Please report every line of the listing below that has the word "computer" in it.

== AVAILABLE DATA

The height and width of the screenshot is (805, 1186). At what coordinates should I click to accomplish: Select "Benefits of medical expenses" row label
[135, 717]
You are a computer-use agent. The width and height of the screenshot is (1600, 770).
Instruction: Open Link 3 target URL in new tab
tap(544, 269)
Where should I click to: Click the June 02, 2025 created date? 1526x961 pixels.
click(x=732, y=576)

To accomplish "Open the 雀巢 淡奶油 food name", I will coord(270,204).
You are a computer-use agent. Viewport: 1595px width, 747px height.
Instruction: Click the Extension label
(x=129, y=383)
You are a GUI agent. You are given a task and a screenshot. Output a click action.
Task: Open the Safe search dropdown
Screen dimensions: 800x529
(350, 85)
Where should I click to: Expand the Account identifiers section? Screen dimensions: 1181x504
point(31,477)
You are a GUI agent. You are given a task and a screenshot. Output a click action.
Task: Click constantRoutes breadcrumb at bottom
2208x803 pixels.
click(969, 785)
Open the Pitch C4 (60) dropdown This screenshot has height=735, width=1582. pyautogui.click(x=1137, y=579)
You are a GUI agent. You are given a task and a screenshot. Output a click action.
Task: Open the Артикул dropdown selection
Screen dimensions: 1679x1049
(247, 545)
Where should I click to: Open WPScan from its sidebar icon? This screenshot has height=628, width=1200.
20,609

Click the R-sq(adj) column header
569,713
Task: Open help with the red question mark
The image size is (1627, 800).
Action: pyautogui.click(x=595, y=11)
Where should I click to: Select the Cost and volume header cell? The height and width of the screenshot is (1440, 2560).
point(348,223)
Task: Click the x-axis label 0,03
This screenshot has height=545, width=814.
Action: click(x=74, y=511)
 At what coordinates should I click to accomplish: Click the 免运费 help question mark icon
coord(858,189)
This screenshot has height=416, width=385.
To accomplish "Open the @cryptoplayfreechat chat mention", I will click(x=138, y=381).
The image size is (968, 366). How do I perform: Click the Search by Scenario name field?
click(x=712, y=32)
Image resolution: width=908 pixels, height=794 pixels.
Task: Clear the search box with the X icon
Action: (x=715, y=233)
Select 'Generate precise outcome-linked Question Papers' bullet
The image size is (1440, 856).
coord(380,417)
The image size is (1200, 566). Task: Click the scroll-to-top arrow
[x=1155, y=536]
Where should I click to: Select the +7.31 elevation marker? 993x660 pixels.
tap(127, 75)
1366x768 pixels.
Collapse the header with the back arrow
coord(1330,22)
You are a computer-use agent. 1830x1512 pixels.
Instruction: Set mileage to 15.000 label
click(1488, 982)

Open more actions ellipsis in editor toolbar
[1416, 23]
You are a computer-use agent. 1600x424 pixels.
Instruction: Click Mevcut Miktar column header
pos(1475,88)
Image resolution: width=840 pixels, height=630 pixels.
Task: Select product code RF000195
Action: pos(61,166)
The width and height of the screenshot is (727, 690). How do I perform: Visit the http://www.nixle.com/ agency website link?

====

ANSWER TO THIS PROBLEM:
You are a computer-use agent. The width and height of the screenshot is (1600, 770).
You are a computer-use agent. Viewport: 1595px width, 747px height.
You are a computer-use agent. 1830x1512 pixels.
You are a computer-use agent. 1600x424 pixels.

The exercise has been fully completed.